Türkiye ekonomisi de bu yıl GSYH’ya oranla % 5’in üzerinde cari açık vererek küresel dengesizlikleri büyüten ülkeler arasında yer almaktadır. Ayrıca, açığın hızla yükselmesinde büyümenin hızlanmasından kaynaklanan döngüye bağlı unsurlar yanında enerji ithalatından kaynaklanan yapısal unsurların etkili olması, Türkiye’nin genelde cari fazla veren gelişmekte olan ülkeler şablonuna (emtia veya sanayi malı ihracatçısı) uymadığını göstermektedir. Şu anda Türkiye’nin, cari dengede bu yapısallığı değiştirecek reformlardan daha çok, giderek daha kırılgan nitelikler taşımaya başlayan cari açığın finansmanına yönelik riskleri azaltmaya çalıştığı izlenmektedir.
Merkez Bankası’nın Eylül ayından itibaren almaya başladığı kararlar bu kapsamda yer almaktadır. Önceki yazılarımda, Merkez Bankamızın yeni konjonktürü nasıl tanımladığından bahsetmiştim. TCMB’ye göre bu dönemde, güvenilir ve dinamik yükselen piyasa ekonomilerine yoğun sermaye akışı sonucunda, bu ekonomilerde aşırı ısınma, aşırı borçlanma ve varlık balonları oluşması riskinin belirmesi ve cari açığın finansal istikrarı tehdit edecek düzeylere ulaşma ihtimali söz konusu olacaktı ve son dönemde aldığı kararların (zorunlu karşılık ve döviz alım ihaleleri) yeni konjonktüre karşı bir hazırlık olarak değerlendirilmesi çağrısında bulunmaktaydı. Nitekim, takip eden dönemde gerçekleşen PPK toplantılarında, bu risklerin altını kuvvetle çizmeye devam etmiş, son toplantıda ise bu gelişmelerin henüz finansal istikrara ilişkin belirgin bir kaygı oluşturacak düzeye gelmediğini değerlendirmekle birlikte, çıkış stratejisi kapsamındaki düzenlemelerin hayata geçirilmesi için uygun bir zemin oluşturduğu tespitinde bulunmuştur.
Sık sık belirttiğim gibi, bu kapsamdaki önlemlere devam edilmesini bekliyorum.
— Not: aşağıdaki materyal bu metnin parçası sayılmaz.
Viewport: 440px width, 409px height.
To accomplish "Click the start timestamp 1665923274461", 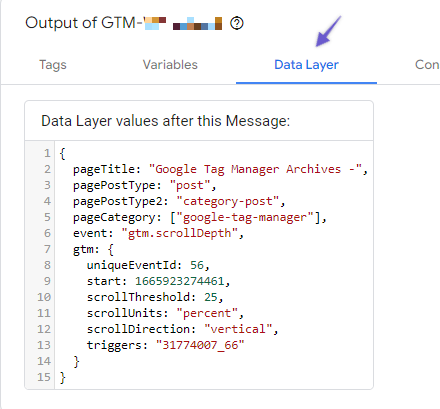I will click(x=180, y=281).
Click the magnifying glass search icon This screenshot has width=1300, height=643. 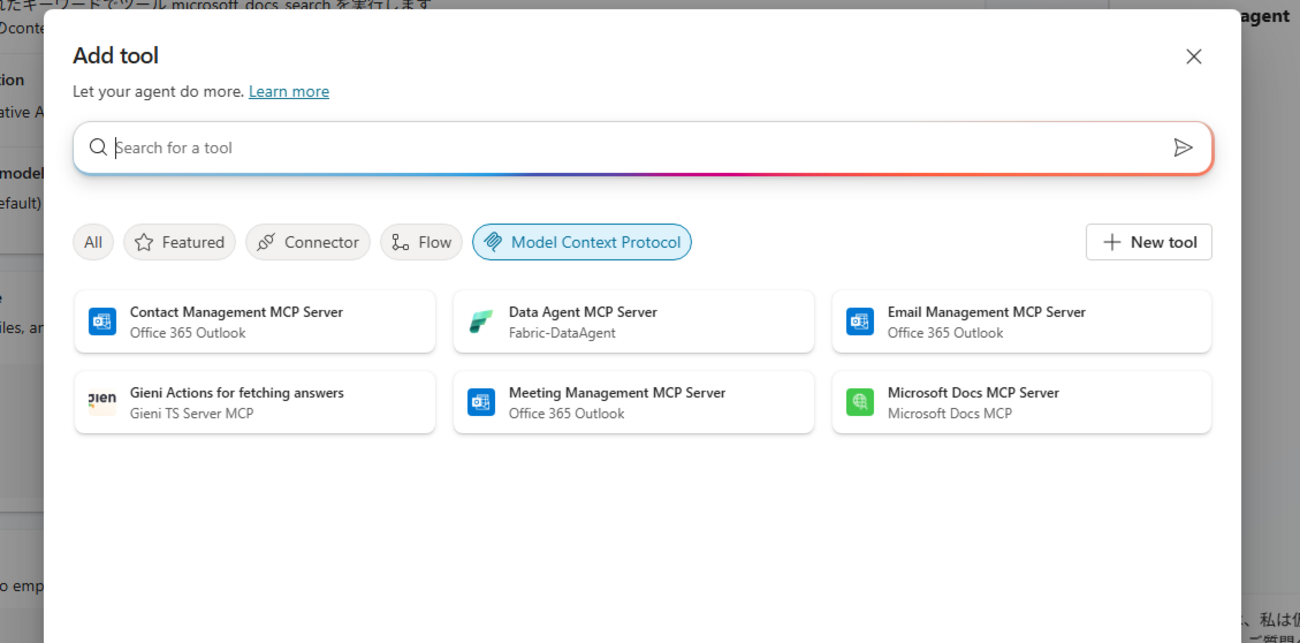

Önlemlerin alınma hızını ise, iç talebin seyri ve esas olarak kredilerdeki artış hızının önümüzdeki dönem seyri belirleyecektir. Şu ana kadar alınan önlemler sonrasında ise haftalık kredi verilerinden gözlediğimiz kadarı ile artış eğiliminde bir değişme izlenmemektedir.
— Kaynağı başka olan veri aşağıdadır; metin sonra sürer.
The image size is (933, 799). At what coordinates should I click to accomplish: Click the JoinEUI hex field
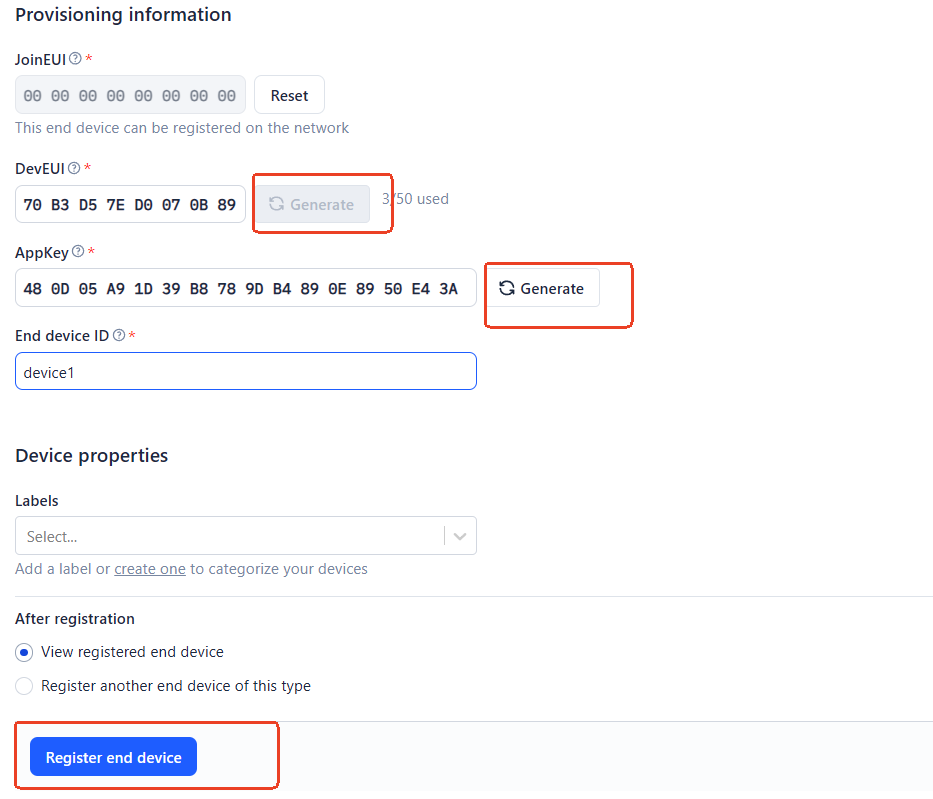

Bu bağlamda, son düzenlemelerle makroekonomik ve finansal riskleri azaltıcı yönde daha etkili bir araç haline gelen zorunlu karşılıklara yönelik yol planına, 26 Ekim tarihli Enflasyon Raporu’nda veya en geç Aralık ayındaki 2011 Yılı Para ve Kur Politikası duyurusunda yer verilmesi, sektörün önünü daha iyi görebilmesi ve para otoritesi ile hanehalkları ve reel sektör arasındaki aracılık faaliyetini daha istikrarlı bir şekilde devam ettirmesi, açılarından faydalı olacaktır.
Sonuç olarak, adına istersek “kur savaşları”, istersek “ABD deflasyonu ile Asya reflasyonu savaşı” diyelim, küresel para ve kur politikalarındaki bu belirsizlik Türkiye açısından küresel krizin yarattığı dış talep riskine finansal istikrara yönelik riskleri ekleyeceğe benzemektedir. Savaşların esas nedeni olarak görülen küresel dengesizlikleri büyüten ülkeler arasında yer alan Türkiye’nin, cari açık vermesine neden olan yapısallığı değiştirecek reformlardan daha çok, giderek daha kırılgan nitelikler taşımaya başlayan cari açığın finansmanına yönelik riskleri, Merkez Bankası’nın almaya başladığı ve almaya devam edeceği önlemlerle, azaltmaya çalıştığı izlenmektedir.